He's Moving across the country

  • C6064

    Posts: 1

    Aug 07, 2015 2:53 AM GMT
    I guess I am looking for some advice on rock and a hard place situation as being someone who is not out I have very limited options when it comes to relationship advice and I'm not sure where to turn.

    So here it is...
    I met this amazing guy back in December, we hit it off and honestly its probably the happiest I've been in years after what we will call an emotionally abusive relationship that drained me for over a year after I got out of it.
    Things between him and I have been nothing but amazing, I've really never been with someone that can make me feel so high on life but back in May I started to get a feeling something wasn't right and sure enough he told me that he is going to be moving out west. Honestly I was devastated when he dropped that bomb but in his defense he has been kicked down over and over by this city and needed a change.
    I've been nothing but supportive of his decision because I know it wasn't and easy one to make considering all he is leaving behind (secretly I'm crying inside). I made the decision then that I wasn't going to let what we have disappear just because he was leaving at the end of August. I know that I would regret not spending the time I had left with him more than the pain of walking away from someone who put a smile on my face.
    There is a big part of me that wants to just up and move with him but sensible side of me says that's crazy of me to give up my career and everything I've worked for. I've read enough of these forums to know I am going to get some responses saying that they would choose that special someone over money in a heartbeat and I truly wish it was that easy for me but the "rock and a hard place" part of this for me is I have a family member going through radiation and I just can't leave.

    Now as the day that seemed so far away is creeping ever closer things between use are still keeping a big smile on my face and want to talk to him about what happens to us now but I don't know how to bring it up, mostly because I'm scared to hear something I don't want to.
    There isn't a single part of me that wants to let go of this but I don't know what to do next. A relationship with someone who lives 5000km's seems like you're just pissing into the wind.

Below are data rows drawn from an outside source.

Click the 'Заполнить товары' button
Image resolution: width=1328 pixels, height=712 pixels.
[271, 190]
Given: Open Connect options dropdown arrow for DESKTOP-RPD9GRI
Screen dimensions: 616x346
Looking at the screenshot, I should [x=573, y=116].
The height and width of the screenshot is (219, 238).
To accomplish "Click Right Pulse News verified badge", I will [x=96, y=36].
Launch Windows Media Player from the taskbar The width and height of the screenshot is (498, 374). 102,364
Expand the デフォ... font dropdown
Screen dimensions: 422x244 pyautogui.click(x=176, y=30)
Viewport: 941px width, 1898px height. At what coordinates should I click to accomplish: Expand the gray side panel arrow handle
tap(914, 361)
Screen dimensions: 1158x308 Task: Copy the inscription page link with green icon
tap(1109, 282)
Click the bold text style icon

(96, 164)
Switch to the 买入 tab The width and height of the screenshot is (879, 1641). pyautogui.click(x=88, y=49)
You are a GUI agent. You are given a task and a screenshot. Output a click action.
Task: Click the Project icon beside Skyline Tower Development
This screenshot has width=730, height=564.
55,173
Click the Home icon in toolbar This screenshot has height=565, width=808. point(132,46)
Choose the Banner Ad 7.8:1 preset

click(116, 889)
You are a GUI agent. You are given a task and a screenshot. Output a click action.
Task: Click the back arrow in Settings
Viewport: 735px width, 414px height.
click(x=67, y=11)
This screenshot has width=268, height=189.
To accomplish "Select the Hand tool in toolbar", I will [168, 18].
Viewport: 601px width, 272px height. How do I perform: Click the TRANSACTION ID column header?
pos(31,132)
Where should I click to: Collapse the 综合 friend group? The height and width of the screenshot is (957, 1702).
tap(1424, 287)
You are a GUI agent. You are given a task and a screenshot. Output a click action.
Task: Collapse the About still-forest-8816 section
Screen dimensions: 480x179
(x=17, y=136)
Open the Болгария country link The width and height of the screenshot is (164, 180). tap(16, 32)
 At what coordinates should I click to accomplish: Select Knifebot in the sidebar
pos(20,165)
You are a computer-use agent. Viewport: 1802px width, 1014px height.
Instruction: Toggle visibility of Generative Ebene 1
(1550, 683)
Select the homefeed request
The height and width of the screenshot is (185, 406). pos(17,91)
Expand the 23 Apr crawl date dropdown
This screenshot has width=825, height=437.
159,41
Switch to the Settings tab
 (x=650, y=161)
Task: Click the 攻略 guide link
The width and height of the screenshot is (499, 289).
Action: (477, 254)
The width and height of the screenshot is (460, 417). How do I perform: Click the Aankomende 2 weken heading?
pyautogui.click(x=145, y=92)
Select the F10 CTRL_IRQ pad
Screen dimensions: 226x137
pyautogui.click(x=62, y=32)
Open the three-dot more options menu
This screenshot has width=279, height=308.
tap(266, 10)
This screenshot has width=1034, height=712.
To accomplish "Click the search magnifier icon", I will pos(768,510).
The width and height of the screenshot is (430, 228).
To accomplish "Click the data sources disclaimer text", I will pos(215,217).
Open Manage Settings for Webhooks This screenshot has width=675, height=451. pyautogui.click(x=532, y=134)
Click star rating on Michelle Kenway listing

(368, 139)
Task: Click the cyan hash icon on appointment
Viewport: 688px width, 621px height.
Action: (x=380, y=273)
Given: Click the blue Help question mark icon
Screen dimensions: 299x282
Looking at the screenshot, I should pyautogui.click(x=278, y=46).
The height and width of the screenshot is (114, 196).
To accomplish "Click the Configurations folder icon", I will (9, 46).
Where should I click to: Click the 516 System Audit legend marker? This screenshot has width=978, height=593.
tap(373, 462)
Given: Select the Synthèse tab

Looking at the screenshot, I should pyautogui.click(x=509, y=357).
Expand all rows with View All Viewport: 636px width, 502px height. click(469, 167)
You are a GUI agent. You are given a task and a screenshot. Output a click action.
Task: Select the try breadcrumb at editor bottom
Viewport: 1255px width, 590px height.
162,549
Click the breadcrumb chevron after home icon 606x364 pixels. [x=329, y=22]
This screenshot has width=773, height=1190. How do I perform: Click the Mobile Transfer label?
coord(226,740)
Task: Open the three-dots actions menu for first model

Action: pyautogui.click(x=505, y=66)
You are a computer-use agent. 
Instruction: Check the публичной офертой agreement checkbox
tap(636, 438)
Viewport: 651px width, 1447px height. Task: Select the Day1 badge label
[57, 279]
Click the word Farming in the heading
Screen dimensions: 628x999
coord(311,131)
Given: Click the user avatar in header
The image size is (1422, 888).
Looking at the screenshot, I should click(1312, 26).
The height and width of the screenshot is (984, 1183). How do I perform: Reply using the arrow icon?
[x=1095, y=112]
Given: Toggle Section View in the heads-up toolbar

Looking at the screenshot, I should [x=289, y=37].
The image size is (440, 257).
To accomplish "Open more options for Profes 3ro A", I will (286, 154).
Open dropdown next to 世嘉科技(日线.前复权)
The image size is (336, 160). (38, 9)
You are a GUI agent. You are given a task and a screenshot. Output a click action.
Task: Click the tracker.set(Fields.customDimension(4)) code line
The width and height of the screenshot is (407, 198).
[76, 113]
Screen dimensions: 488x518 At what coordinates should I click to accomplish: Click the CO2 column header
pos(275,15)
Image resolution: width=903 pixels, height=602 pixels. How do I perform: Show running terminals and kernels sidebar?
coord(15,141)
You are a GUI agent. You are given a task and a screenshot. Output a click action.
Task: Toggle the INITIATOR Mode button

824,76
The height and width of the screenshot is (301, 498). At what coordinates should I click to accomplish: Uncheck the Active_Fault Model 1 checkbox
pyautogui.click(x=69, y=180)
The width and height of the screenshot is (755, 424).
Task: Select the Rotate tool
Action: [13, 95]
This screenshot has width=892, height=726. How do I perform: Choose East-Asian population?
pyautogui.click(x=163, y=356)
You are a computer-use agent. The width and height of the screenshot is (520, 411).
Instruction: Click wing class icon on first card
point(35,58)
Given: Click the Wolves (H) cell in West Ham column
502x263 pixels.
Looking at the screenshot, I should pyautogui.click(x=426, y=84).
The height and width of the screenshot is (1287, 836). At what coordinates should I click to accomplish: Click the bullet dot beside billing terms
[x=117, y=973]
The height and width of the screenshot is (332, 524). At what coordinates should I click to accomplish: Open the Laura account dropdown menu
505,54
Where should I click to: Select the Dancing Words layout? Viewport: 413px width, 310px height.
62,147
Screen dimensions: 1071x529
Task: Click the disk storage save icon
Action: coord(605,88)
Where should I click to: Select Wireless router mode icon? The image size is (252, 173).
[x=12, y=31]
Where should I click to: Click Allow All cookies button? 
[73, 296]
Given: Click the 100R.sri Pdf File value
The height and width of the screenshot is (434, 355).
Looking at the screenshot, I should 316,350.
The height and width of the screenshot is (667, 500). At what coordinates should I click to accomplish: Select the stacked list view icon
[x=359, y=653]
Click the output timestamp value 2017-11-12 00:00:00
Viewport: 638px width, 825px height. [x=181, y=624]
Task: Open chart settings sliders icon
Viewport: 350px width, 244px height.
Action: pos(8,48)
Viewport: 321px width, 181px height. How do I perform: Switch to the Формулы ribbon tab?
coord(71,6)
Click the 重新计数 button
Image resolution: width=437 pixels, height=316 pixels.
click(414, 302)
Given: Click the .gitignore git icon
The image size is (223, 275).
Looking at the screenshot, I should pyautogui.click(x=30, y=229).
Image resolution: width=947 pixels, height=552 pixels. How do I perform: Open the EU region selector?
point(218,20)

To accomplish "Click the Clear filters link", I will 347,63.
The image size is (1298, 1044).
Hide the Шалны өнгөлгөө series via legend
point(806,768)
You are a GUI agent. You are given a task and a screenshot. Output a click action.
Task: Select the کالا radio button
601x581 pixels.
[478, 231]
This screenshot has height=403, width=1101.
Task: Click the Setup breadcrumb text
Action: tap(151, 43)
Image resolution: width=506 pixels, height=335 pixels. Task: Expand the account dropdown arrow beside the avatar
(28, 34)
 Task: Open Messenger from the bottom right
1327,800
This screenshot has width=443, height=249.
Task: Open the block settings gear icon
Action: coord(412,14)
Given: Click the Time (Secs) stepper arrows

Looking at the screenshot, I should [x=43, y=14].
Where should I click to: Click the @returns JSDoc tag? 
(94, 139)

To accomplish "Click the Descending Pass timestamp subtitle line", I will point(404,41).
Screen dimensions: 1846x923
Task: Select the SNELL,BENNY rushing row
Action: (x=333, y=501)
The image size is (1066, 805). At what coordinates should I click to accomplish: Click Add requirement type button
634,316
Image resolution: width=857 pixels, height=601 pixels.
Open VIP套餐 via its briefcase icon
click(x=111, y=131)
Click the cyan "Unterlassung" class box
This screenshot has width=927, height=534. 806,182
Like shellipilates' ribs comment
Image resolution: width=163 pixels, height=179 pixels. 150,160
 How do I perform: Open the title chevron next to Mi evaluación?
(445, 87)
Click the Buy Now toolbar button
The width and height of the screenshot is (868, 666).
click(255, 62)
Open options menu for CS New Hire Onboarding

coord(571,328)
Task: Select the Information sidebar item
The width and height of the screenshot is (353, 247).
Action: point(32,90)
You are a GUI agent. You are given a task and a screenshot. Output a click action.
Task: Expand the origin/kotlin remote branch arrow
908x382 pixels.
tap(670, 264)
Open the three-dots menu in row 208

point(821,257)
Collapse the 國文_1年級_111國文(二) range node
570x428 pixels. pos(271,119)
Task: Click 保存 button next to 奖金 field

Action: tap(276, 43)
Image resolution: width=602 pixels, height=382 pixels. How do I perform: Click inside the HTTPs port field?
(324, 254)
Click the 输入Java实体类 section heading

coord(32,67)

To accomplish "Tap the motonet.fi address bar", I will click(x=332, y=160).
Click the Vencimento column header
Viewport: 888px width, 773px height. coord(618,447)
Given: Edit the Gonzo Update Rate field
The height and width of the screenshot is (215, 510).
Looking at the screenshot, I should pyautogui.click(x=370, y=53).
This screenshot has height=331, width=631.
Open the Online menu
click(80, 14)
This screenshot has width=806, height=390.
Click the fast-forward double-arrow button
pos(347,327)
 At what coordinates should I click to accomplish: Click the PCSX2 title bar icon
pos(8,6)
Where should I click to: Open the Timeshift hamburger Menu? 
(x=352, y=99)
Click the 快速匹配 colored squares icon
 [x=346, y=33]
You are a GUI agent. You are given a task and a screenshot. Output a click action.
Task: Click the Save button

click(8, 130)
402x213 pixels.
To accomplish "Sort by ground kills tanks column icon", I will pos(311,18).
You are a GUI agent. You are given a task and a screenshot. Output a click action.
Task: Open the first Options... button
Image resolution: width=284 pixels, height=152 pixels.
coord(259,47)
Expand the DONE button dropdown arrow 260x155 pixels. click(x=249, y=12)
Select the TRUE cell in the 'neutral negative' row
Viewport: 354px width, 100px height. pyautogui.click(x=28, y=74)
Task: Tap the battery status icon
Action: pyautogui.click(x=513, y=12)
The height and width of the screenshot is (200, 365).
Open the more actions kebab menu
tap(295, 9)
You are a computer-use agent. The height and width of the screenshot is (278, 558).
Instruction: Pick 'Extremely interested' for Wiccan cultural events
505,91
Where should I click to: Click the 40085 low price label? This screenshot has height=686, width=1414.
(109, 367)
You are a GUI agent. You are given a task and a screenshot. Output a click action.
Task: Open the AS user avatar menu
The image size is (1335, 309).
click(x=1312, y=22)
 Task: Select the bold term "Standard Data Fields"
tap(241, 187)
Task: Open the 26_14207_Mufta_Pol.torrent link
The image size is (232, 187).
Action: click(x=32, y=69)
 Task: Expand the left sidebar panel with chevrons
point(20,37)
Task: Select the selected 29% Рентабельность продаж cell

    Does anyone have any suggestion on how I should bring this up with him or options we should maybe consider?

    I should also mention that we have talked about me coming out to visit and he has even said you should come with me...
  • mybud

    Posts: 11821

    Aug 07, 2015 5:04 AM GMT
    I think it's always a bad sign when the guy moving doesn't bring up how this move will impact YOUR relationship. I'd wait him out..if this subject doesn't come up, consider the fact that you might be more into him than vice versa..Honestly, I hope my response doesn't bum you out but this is how I feel...All the best.
  • AMoonHawk

    Posts: 11406

    Aug 07, 2015 5:05 AM GMT
    I think your last line says the decision is your to make. But really, are you likely really in love with him or are you just afraid of being alone? I think if you were actually in love with him you would have jumped at the chance the first time he told you to come with him, but maybe you still have some unfinished business where you are at. And his comment of 'you should come with me' doesn't sound to re-assuring either. Maybe he just needs a buddy to share the rent and someone to be with until he can get to know the place and meet people. But maybe this is your chance to break away too. To be honest, if your profile is truthful, you are already 28 so you may not get many more opportunities. You also haven't said where he is moving to, so should things not work out between you, is it a place where you will have ample opportunities for a career and love? Take out a paper and write down all the positives and negatives and then study them. And in the end, throw it away and go with your gut.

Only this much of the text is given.